No, your statement is wrong. You contradict with yourself by saying:

"From a technical point of view it may be due to power usage"

Also, Intel has stayed several years on a legacy quad-core design, from Sandy Bridge to Skylake.
Intel has always claimed that the consumers don't need anything more than quad-cores.
Intel also claims that the benchmarks are no longer relevant.

So, yes, in the Intel's universe, the quad-core is treated as god.

Why don't they compete with the 64-core Threadrippers?

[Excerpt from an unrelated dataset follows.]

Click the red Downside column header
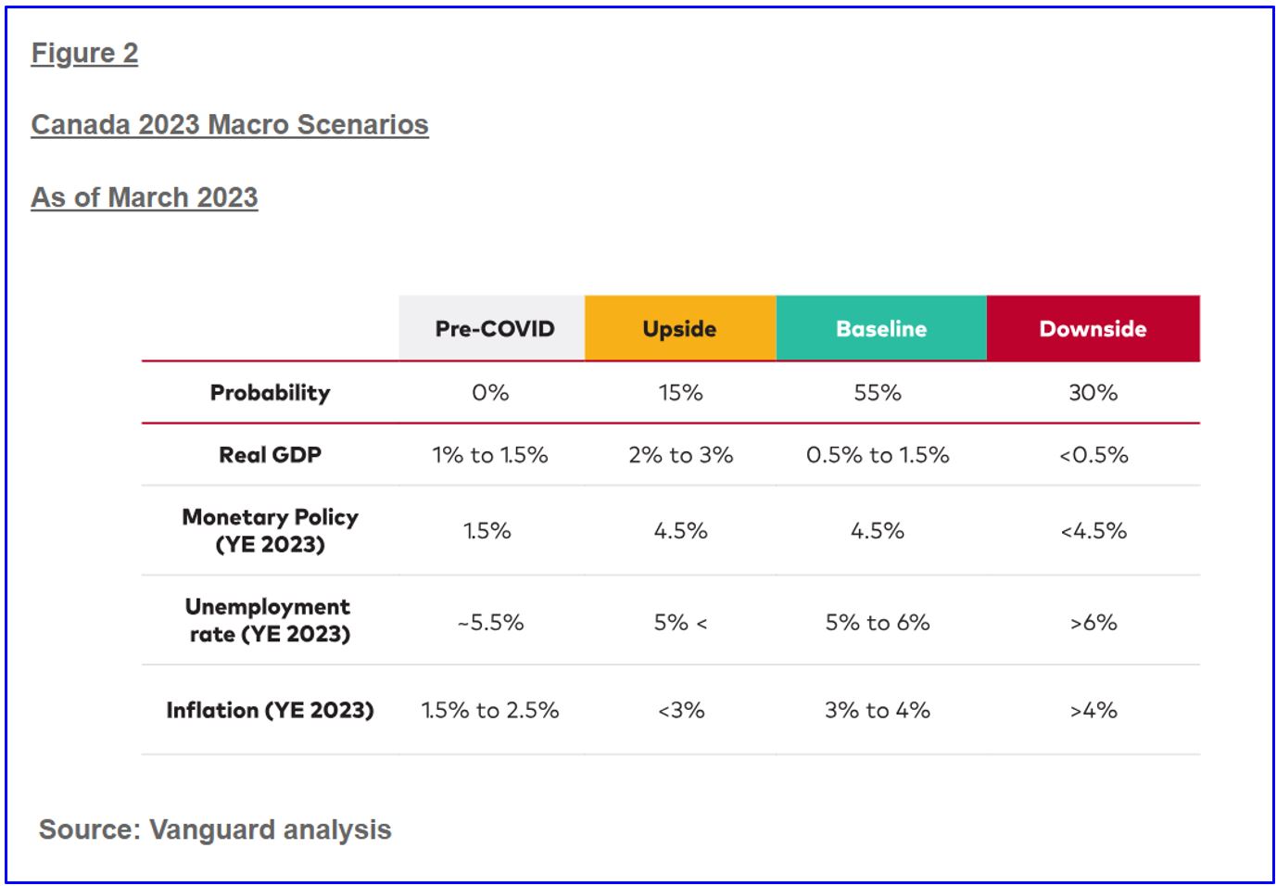This screenshot has height=886, width=1277. tap(1093, 329)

It is not like there is a real silicon limit in the die size.
Posted on Reply
#9
Fouquin
ARFIt is not like there is a real silicon limit in the die size.
There absolutely is. It's called the reticle limit. It's a constraint of the lithography machinery to print with near-guaranteed detail a single mask. If your mask exceeds the reticle limit you end up with an incomplete print riddled with imperfections and errors, wasting material and time. It's the exact reason why AMD switched to chiplets; small chips that don't approach the reticle limits of the lithography equipment are less likely to contain errors, improving yields and reducing waste.
Posted on Reply
#10
ratirt
ARF"From a technical point of view it may be due to power usage"
Dude i said may be not is. At least my statement has some sort of an rational explanation and technical background not like yours.
ARFAlso, Intel has stayed several years on a legacy quad-core design, from Sandy Bridge to Skylake.
Intel has always claimed that the consumers don't need anything more than quad-cores.
Intel also claims that the benchmarks are no longer relevant.
No competition created that notion. Why try and give more when you will still sell everything you produce even if it is 4c CPUs that you produce cheap? Intel just didnt see a reason to go beyond 4c and why would it during that time?
ARFSo, yes, in the Intel's universe, the quad-core is treated as god.

Why don't they compete with the 64-core Threadrippers?

It is not like there is a real silicon limit in the die size.
No it is not treated as a God. They don't have the node and arch to do it and @Fouquin is right. There is a limit. Also there is one more thing. It needs to be profitable and yields have to be in place.
It requires planning, not just a stupid idea lets make 64 cores and boom they do it. Hundreds of billions of dollars company like Intel would have made the chip if they could, if it made sense and if they could get a profit. The company is about profit as well, Dont forget that.